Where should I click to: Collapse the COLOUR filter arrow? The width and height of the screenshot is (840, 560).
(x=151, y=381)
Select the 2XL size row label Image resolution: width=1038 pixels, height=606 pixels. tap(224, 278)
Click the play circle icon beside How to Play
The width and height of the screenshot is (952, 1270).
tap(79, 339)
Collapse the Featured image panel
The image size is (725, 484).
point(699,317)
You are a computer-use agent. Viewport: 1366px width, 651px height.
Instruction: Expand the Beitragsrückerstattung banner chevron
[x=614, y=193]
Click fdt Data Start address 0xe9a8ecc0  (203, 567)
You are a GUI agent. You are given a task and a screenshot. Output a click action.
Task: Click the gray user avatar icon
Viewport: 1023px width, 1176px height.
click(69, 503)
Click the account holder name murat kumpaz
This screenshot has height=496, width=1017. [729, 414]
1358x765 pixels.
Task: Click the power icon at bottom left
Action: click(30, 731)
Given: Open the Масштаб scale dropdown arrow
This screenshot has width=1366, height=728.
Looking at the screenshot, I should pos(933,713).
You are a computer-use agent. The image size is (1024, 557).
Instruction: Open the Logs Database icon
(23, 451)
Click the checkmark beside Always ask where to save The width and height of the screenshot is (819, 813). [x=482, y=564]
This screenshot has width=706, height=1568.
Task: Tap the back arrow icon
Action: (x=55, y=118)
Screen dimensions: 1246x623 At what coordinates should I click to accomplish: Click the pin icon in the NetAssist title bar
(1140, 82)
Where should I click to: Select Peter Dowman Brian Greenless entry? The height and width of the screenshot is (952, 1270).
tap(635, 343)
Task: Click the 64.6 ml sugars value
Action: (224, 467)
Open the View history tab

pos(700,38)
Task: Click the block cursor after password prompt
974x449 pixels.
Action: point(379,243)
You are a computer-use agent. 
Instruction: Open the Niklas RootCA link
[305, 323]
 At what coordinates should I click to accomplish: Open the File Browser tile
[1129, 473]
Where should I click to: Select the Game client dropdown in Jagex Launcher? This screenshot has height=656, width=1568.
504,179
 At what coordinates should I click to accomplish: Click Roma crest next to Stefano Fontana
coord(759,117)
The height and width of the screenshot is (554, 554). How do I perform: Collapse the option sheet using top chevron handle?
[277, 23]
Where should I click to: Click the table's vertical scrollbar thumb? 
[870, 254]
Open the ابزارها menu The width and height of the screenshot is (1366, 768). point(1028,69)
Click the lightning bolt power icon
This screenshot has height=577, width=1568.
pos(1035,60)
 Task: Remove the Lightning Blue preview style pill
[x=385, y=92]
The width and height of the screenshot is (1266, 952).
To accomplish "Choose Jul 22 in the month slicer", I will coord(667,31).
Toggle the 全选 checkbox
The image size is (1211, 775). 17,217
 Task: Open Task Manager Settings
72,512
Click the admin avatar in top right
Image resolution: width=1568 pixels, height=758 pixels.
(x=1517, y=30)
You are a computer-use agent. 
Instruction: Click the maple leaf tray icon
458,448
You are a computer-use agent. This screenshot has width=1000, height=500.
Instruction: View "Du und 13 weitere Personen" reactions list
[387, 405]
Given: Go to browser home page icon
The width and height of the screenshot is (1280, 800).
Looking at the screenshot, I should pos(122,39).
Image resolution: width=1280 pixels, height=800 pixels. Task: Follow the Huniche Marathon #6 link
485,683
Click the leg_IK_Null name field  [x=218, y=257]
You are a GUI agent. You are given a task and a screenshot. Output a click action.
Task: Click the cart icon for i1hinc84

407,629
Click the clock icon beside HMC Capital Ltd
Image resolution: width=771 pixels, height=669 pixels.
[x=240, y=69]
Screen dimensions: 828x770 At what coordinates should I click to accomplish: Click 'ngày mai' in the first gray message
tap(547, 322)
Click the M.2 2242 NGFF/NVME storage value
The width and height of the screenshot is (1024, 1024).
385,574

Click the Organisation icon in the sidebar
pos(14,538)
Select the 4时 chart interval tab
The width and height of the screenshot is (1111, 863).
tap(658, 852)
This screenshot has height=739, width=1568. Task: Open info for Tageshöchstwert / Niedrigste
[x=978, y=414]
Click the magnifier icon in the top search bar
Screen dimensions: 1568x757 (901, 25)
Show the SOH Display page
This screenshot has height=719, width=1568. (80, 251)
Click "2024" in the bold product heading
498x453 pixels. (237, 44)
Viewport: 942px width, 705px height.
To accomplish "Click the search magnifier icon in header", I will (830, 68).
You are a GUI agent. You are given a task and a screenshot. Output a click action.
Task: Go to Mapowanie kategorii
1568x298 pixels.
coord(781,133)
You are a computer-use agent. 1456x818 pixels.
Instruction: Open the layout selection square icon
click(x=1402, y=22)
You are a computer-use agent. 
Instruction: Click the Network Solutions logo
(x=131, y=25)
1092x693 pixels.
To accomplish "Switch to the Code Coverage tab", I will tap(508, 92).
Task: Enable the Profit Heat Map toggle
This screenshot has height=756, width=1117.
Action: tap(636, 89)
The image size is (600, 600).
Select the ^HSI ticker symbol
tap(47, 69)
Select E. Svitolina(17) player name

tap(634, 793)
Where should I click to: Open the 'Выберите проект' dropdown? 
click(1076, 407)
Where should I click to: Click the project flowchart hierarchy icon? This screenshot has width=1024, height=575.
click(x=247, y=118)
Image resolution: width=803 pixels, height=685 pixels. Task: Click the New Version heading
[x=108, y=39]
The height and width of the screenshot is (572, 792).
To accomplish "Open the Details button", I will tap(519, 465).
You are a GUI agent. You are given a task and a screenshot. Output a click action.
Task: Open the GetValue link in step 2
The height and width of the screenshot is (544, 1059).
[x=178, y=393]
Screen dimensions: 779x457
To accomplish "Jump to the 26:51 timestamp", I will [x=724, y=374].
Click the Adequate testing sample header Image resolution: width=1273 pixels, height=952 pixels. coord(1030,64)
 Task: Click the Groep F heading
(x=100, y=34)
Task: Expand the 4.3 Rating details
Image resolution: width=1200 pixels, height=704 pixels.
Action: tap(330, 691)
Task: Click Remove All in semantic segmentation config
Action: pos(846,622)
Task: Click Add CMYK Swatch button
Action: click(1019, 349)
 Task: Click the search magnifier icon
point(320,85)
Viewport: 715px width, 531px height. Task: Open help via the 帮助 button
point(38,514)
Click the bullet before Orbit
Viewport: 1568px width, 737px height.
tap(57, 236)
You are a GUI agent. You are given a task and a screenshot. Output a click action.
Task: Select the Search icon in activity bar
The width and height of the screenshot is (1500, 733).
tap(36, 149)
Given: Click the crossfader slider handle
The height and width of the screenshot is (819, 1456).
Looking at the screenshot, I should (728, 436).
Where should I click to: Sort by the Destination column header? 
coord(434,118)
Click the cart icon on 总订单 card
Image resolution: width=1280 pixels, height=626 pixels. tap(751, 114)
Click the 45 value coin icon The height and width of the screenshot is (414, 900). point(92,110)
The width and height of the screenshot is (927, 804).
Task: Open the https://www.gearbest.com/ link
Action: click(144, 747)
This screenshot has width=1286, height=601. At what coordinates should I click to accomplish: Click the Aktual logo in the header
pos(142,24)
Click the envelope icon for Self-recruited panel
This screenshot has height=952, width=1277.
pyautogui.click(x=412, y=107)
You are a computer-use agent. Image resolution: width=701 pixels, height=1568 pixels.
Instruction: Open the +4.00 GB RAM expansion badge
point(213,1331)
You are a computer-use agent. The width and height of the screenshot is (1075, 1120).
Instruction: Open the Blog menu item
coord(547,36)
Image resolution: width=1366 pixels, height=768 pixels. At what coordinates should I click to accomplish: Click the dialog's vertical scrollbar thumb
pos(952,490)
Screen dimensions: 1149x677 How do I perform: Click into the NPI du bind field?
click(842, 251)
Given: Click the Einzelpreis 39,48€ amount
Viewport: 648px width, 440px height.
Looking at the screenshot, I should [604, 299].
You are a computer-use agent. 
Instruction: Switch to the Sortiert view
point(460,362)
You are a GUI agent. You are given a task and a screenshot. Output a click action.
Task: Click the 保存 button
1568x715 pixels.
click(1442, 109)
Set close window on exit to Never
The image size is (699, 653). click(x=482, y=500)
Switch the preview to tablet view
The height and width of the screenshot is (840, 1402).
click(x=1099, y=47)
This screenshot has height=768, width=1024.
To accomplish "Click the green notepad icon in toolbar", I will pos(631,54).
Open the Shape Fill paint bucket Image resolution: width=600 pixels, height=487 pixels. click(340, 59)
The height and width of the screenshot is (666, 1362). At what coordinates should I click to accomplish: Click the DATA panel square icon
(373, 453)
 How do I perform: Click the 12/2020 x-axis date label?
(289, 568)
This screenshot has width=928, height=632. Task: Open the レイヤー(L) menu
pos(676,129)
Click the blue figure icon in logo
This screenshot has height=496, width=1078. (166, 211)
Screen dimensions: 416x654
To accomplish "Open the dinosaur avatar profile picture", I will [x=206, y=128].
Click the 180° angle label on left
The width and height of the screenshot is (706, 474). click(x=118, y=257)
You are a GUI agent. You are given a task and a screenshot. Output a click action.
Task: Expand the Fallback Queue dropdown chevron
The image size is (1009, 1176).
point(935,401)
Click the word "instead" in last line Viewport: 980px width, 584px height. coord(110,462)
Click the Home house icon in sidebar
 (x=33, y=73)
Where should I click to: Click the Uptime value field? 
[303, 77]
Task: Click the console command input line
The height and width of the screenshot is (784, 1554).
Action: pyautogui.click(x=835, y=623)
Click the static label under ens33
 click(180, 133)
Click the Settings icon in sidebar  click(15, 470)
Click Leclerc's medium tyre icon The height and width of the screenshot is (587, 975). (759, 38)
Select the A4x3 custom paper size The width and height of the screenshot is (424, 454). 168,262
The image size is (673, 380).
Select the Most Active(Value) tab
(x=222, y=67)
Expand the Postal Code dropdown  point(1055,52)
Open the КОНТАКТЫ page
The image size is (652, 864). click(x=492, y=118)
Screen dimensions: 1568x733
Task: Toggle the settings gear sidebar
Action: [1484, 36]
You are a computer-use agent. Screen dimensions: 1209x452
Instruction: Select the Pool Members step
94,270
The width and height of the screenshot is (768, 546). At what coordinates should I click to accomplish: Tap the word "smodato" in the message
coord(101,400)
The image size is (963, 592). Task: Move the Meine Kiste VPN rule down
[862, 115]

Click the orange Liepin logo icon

:: What is expected ::
Starting with the line that contains "Task: Click the console command input line", copy each line through the end of the data exactly, and leave out all earlier lines.

:: Answer to the exercise ::
Task: Click the console command input line
The height and width of the screenshot is (784, 1554).
Action: pyautogui.click(x=835, y=623)
Click the static label under ens33
 click(180, 133)
Click the Settings icon in sidebar  click(15, 470)
Click Leclerc's medium tyre icon The height and width of the screenshot is (587, 975). (759, 38)
Select the A4x3 custom paper size The width and height of the screenshot is (424, 454). 168,262
The image size is (673, 380).
Select the Most Active(Value) tab
(x=222, y=67)
Expand the Postal Code dropdown  point(1055,52)
Open the КОНТАКТЫ page
The image size is (652, 864). click(x=492, y=118)
Screen dimensions: 1568x733
Task: Toggle the settings gear sidebar
Action: [1484, 36]
You are a computer-use agent. Screen dimensions: 1209x452
Instruction: Select the Pool Members step
94,270
The width and height of the screenshot is (768, 546). At what coordinates should I click to accomplish: Tap the word "smodato" in the message
coord(101,400)
The image size is (963, 592). Task: Move the Meine Kiste VPN rule down
[862, 115]

Click the orange Liepin logo icon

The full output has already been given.